• [Selected passage]
----
Our last question is less heavy. I want to talk about your work writing comics and graphic novels and how that maps onto prose projects. Some characters in The Healing Circle have such a visual presence: the nurse who “is the sort of person whose hair is so artistically frizzy and to suggest she eats moss for breakfast,” Madame Blavatsky, the oncologist with the giant brown eyes who Ursula even describes as cartoonish. How does your visual work affect how you write prose? How do you know when the seed of an idea is a prose project versus a graphic one?
With the last question, they come to me differently, and I don’t know that I can explain it except that I do them at different times of the day. Writing is in the morning. By the end of the day, I’m too tired to write, so that’s when I’ll do drawing for comics. With the comics, I don’t usually write before I make the images and they kind of happen together. Obviously it changes once I’m revising. A lot of times I’ll go back and revise just the writing or sometimes I’ll re-draw panels. So there’s something about how the narratives arrive to me.
----
• [Given information]
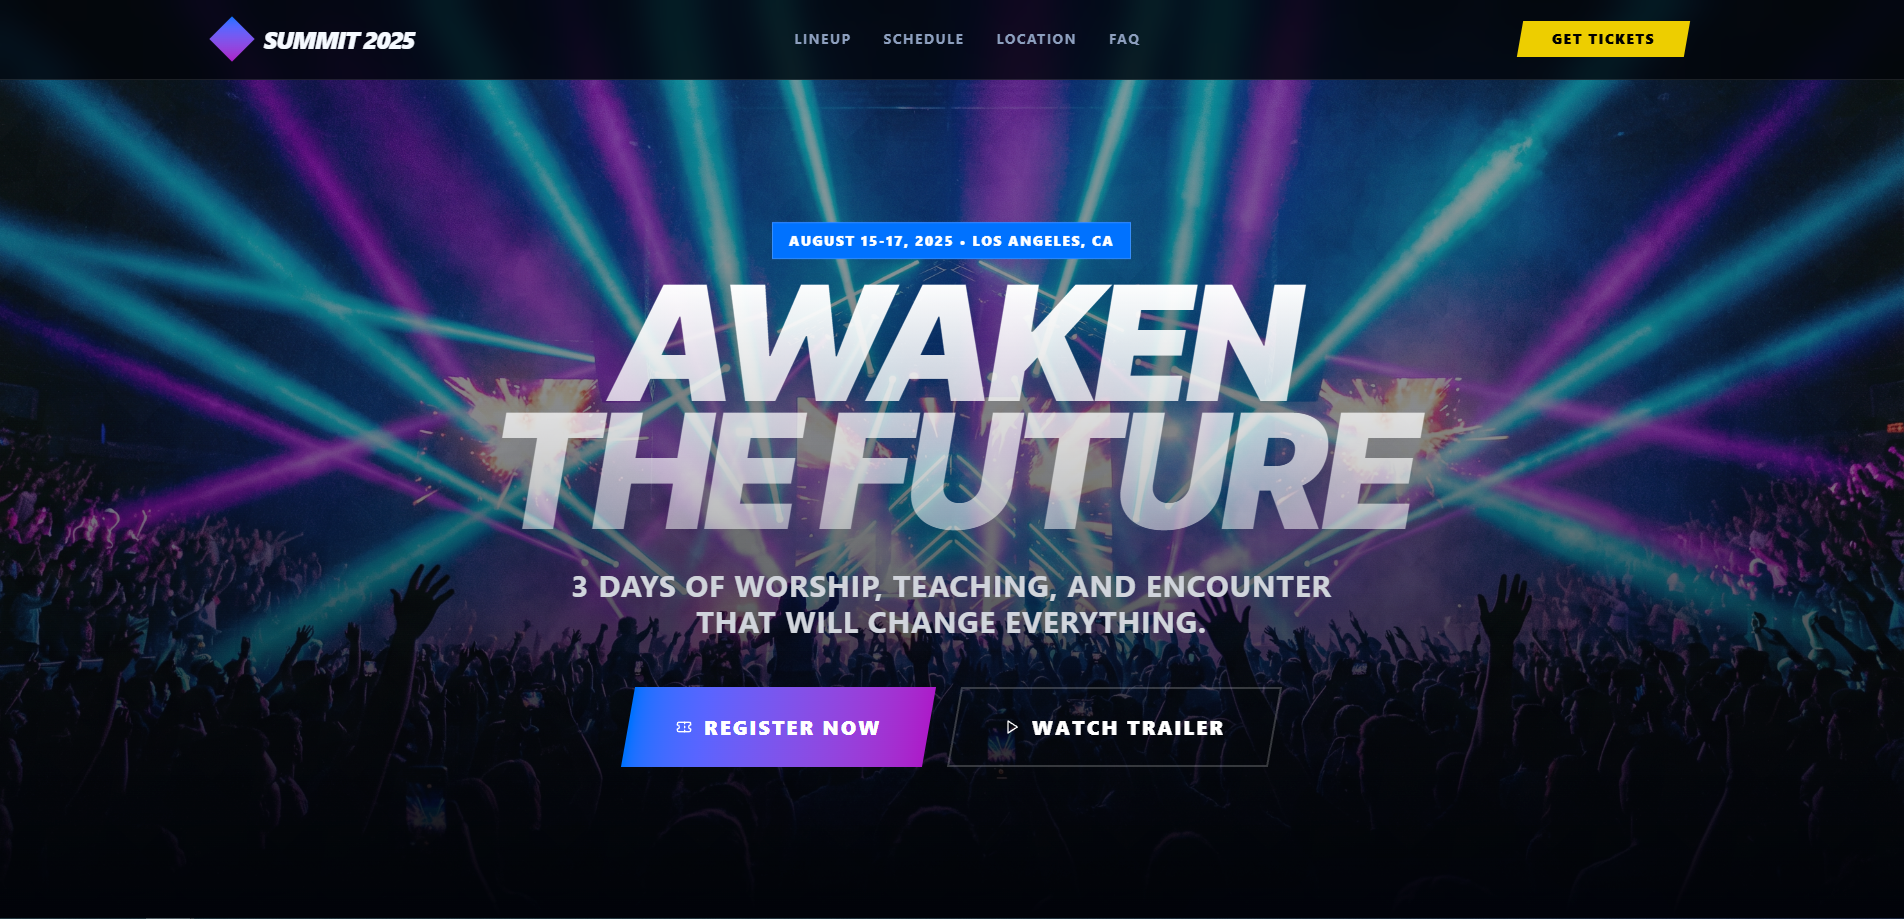Click the purple diamond logo icon
The image size is (1904, 919).
pos(231,39)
----
• [What the task requires] Please answer from the interview excerpt: at what time of day does the person answering do the drawing for comics?

• [Your response] At the end of the day, when too tired to write.